### GOAL OF THE EXERCISE
Starting at the line below that contains "The height and" and ending at the line that contains "You are a computer-use", retype each line exactly as it stands, but omit the pictures.

### Screenshot grounding data
BEGIN

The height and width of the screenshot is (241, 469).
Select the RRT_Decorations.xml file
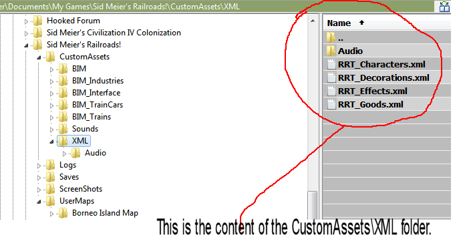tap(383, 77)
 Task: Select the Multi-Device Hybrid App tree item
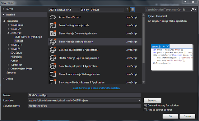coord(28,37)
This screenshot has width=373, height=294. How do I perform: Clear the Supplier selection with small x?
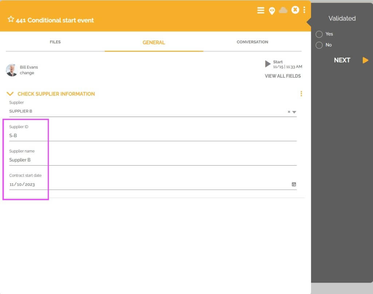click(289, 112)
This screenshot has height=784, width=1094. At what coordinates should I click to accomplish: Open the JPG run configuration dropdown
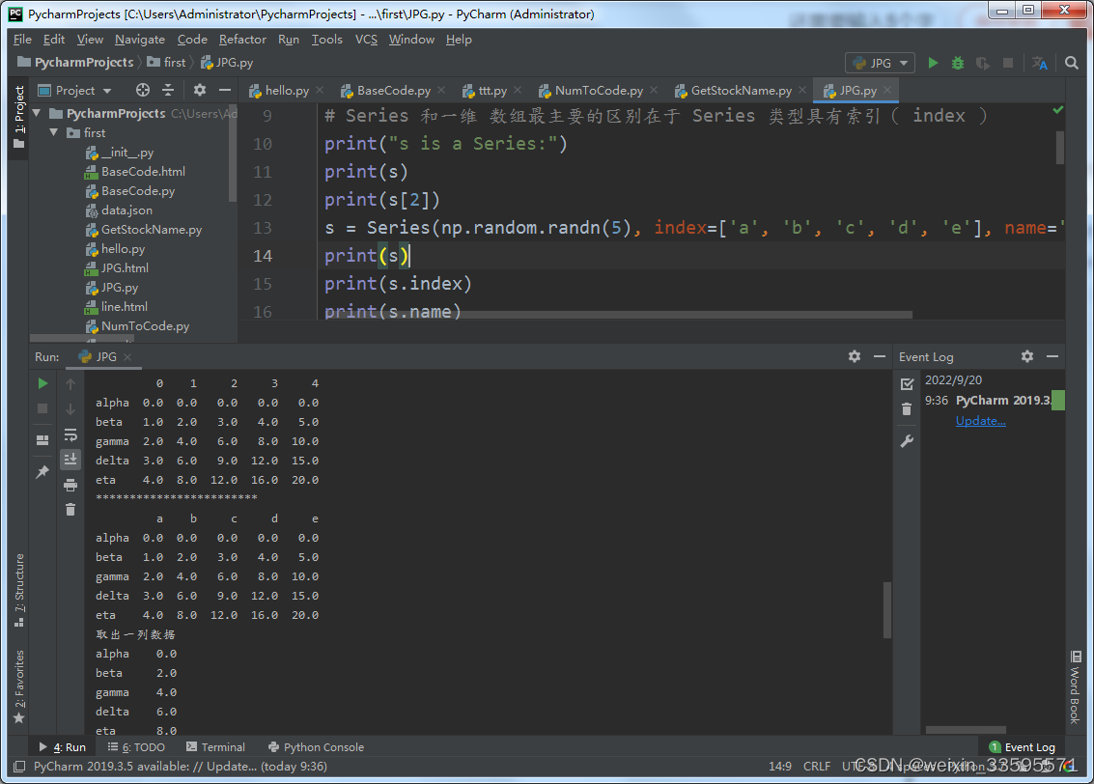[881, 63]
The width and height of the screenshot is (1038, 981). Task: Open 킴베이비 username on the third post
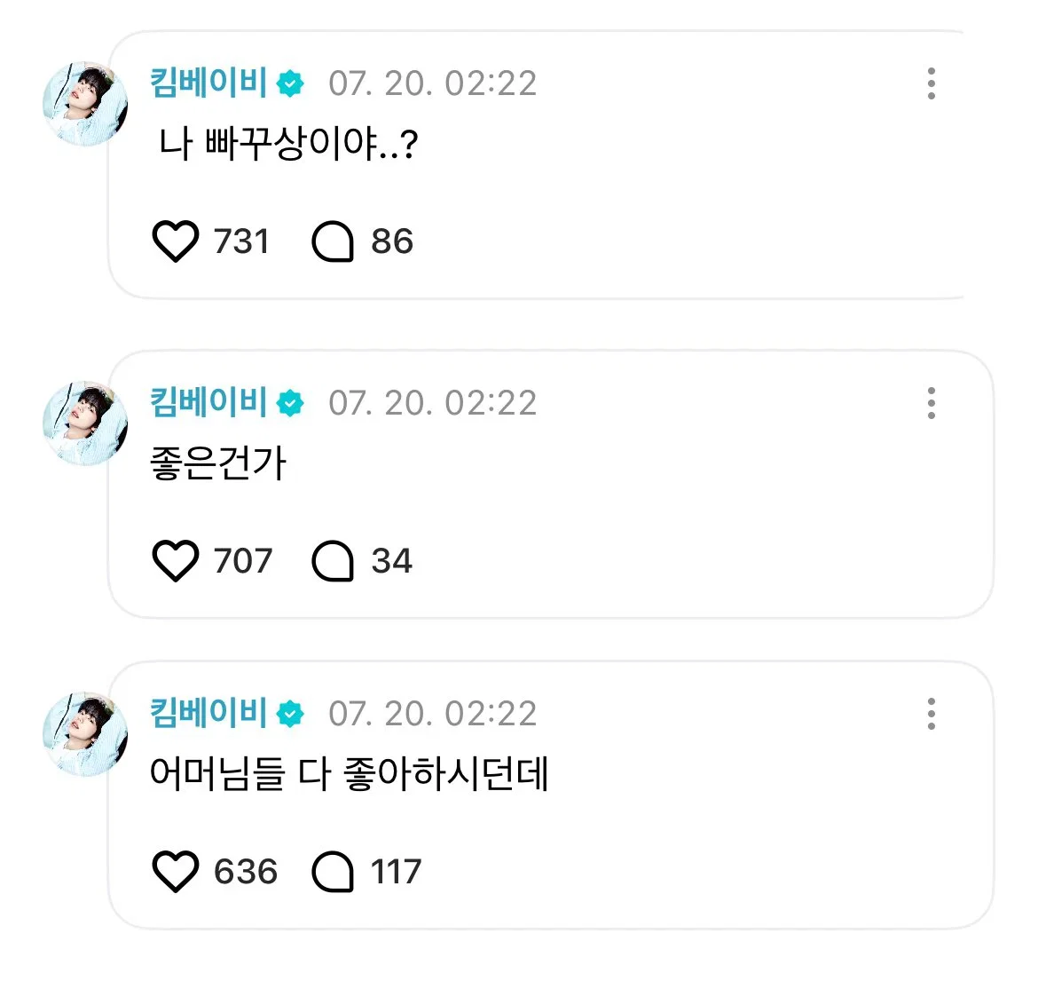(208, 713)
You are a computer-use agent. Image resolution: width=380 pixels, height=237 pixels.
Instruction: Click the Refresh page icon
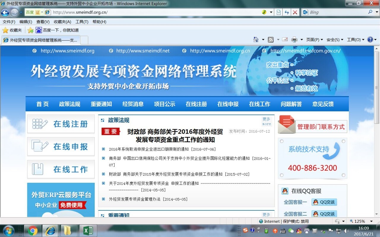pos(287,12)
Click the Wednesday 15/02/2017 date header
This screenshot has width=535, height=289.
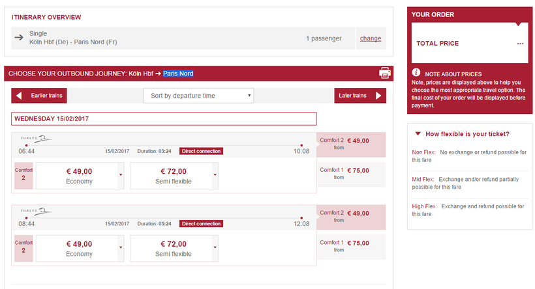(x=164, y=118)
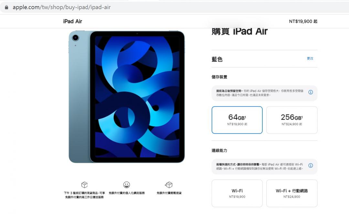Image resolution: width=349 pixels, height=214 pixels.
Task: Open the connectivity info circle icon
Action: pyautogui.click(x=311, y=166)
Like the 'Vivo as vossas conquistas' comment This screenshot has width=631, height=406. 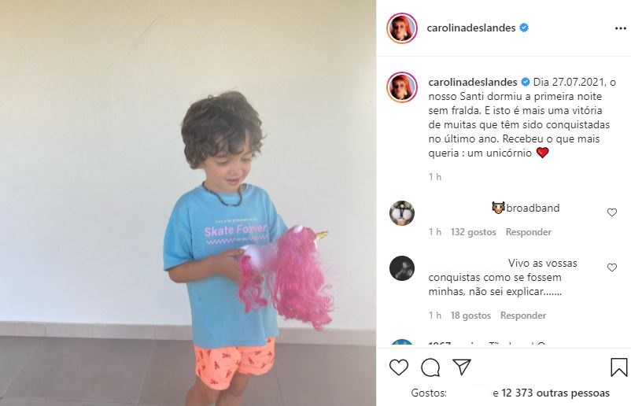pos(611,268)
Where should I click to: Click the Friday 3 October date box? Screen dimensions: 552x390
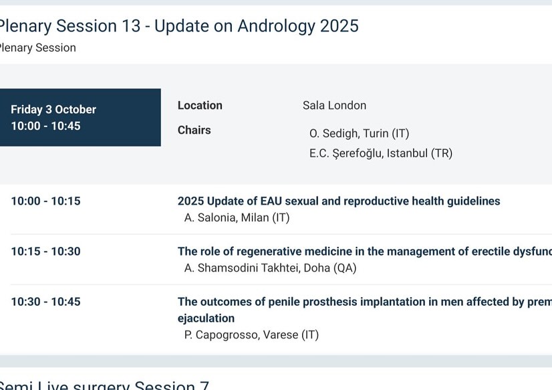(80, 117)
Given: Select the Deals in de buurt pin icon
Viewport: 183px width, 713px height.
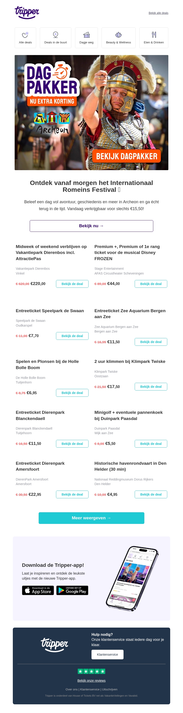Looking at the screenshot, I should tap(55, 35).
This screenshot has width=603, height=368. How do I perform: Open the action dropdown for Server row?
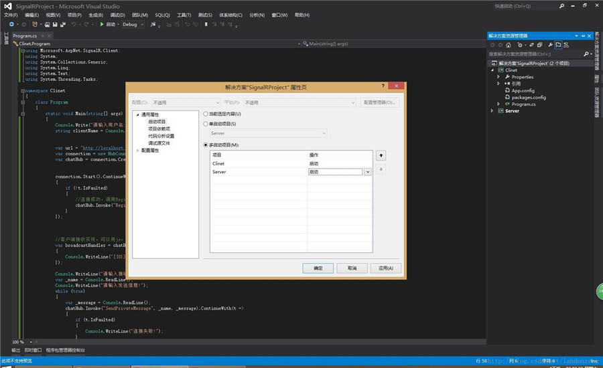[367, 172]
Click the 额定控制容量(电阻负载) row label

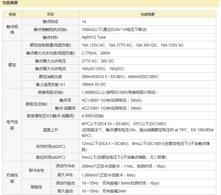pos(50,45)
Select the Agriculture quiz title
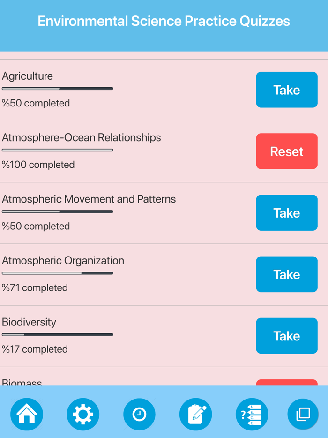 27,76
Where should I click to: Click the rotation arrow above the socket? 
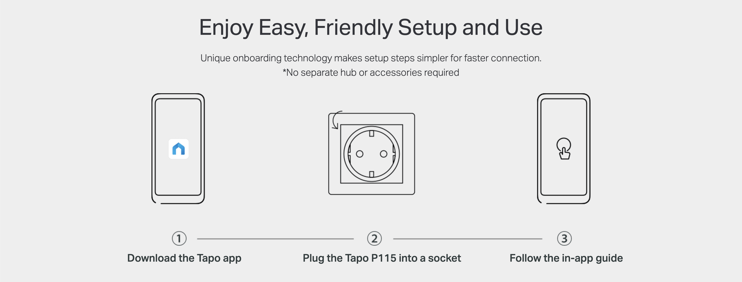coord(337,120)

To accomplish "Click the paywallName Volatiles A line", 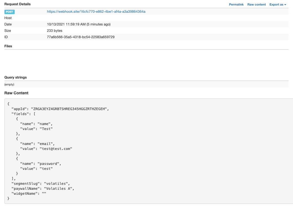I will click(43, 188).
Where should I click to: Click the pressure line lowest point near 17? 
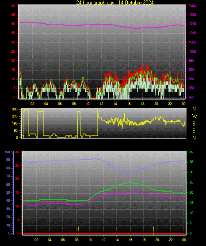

END
BEGIN

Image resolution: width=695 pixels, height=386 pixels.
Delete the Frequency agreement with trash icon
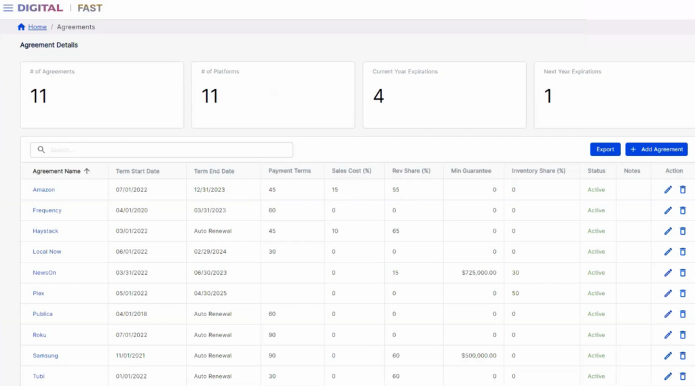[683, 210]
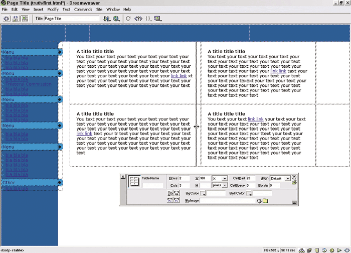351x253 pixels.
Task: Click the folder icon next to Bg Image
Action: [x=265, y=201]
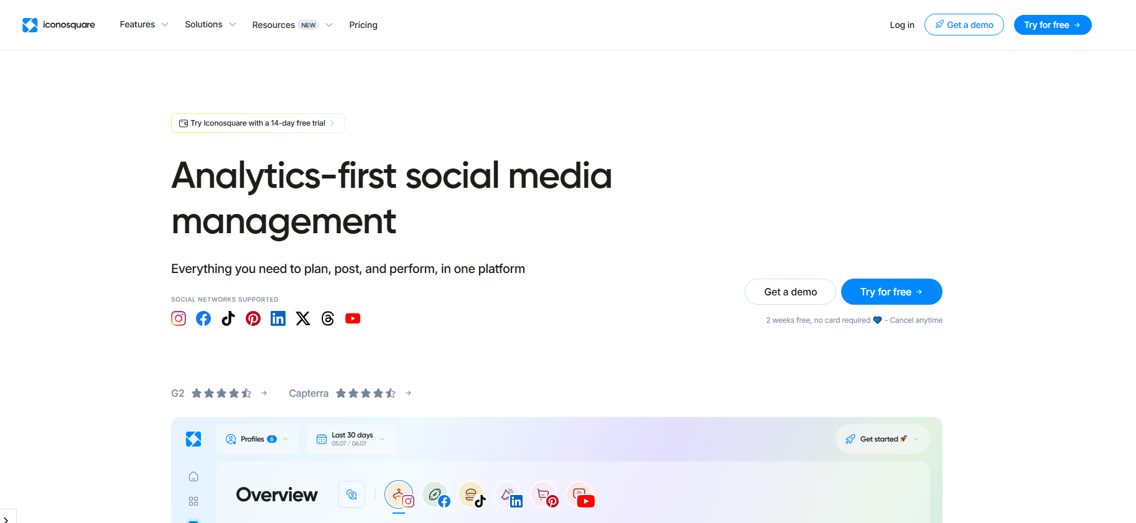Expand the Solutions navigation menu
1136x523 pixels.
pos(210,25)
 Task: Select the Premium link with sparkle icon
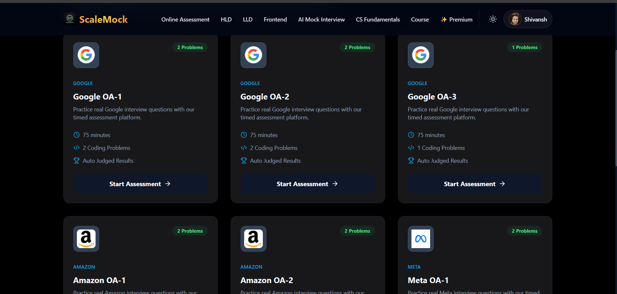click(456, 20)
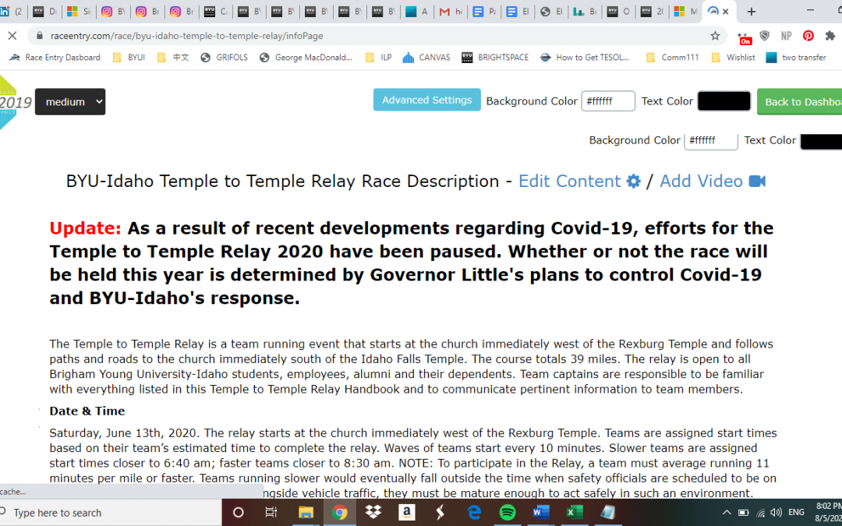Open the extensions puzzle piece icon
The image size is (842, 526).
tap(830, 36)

END

### EXERCISE ANSWER
The height and width of the screenshot is (241, 469).
Select the RRT_Decorations.xml file
tap(383, 77)
 Task: Select the Multi-Device Hybrid App tree item
coord(28,37)
This screenshot has width=373, height=294. How do I perform: Clear the Supplier selection with small x?
click(289, 112)
This screenshot has height=784, width=1094. At what coordinates should I click to accomplish: Open the JPG run configuration dropdown
[881, 63]
The width and height of the screenshot is (1038, 981). Task: Open 킴베이비 username on the third post
(208, 713)
You are a computer-use agent. Image resolution: width=380 pixels, height=237 pixels.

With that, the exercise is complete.